Can a nonmarital child inherit from the father’s parents?

A nonmarital child may inherit from a grandparent by right of representation through a predeceased parent. In Aquino v. Aquino, the Supreme Court held that grandparents and other direct ascendants are outside the prohibition in Article 992 and that nonmarital descendants may exercise representation when the legal requirements are satisfied. Filiation must still be proved. (Supreme Court E-Library)

Does the child immediately own a specific house or parcel of land when the father dies?

Not necessarily. The child immediately acquires hereditary rights, but before partition, the estate is generally owned in common by the heirs and remains subject to debts, taxes, administration, and settlement.
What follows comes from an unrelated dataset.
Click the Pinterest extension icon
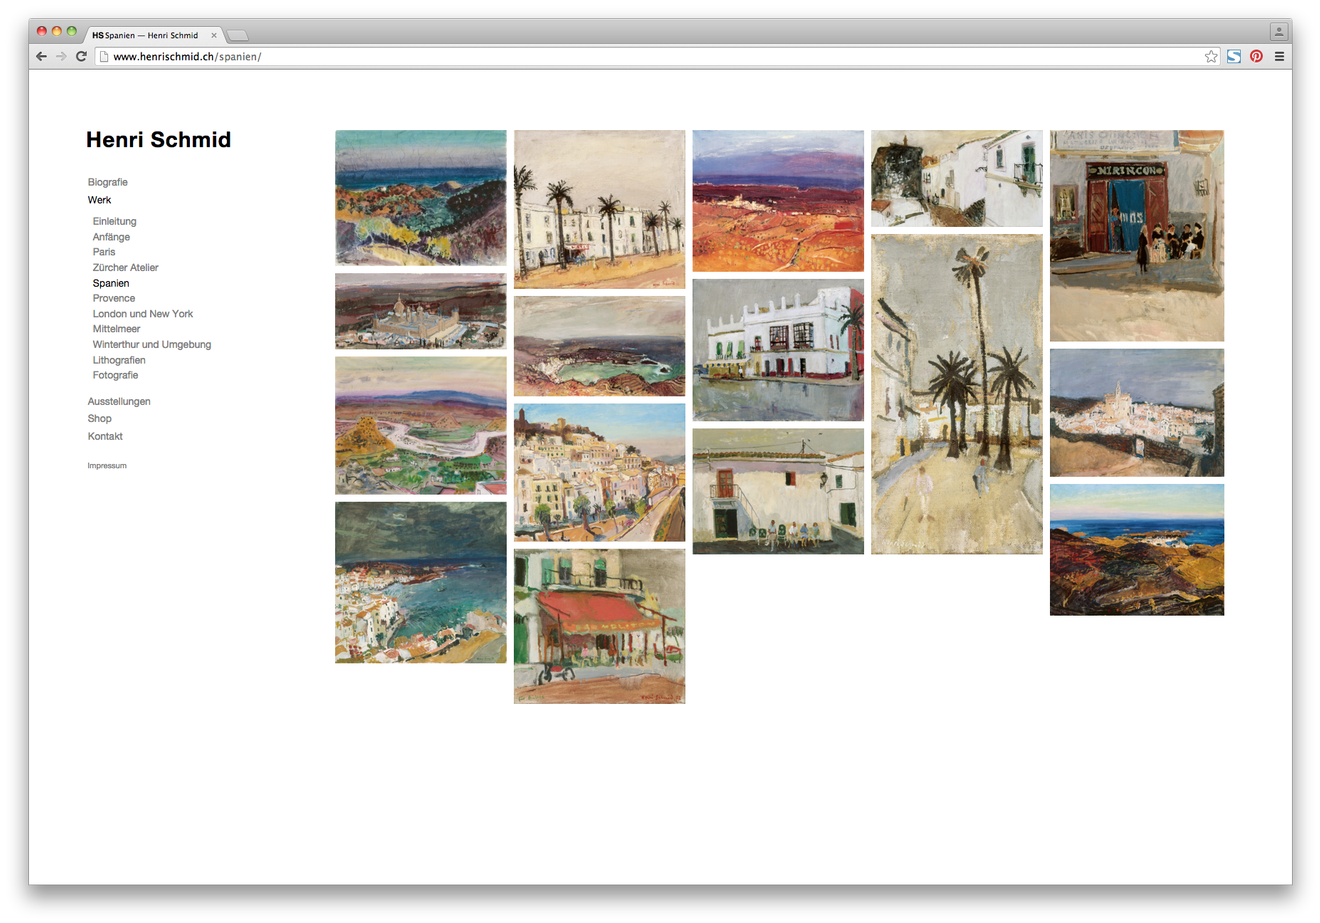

The child becomes exclusive owner of a specific asset only after a valid partition, adjudication, or transfer.

Key Takeaways

  • A child can inherit from a deceased father even though the mother is alive.
  • The child’s rights arise at the father’s death under Article 777 of the Civil Code.
  • The mother’s community or conjugal share must be separated from the father’s estate before inheritance is computed.
  • A legal wife may inherit together with the children; an unmarried partner ordinarily does not inherit as a spouse.
  • Legitimate, illegitimate, legitimated, and legally adopted children may all have inheritance rights, although their shares can differ.
  • A nonmarital child must establish filiation to the father through legally acceptable evidence.
  • A minor child owns the inherited property, while the surviving parent generally administers it under legal and court supervision.
  • The mother cannot freely sell, waive, or transfer a minor child’s inheritance.
  • A will must be probated and generally cannot impair a compulsory child’s legitime.
  • Estate settlement normally requires civil registry documents, property records, BIR estate-tax compliance, an eCAR, and registration with the proper government offices.

Disclaimer: This content is not legal advice and may involve AI assistance. Information may be inaccurate.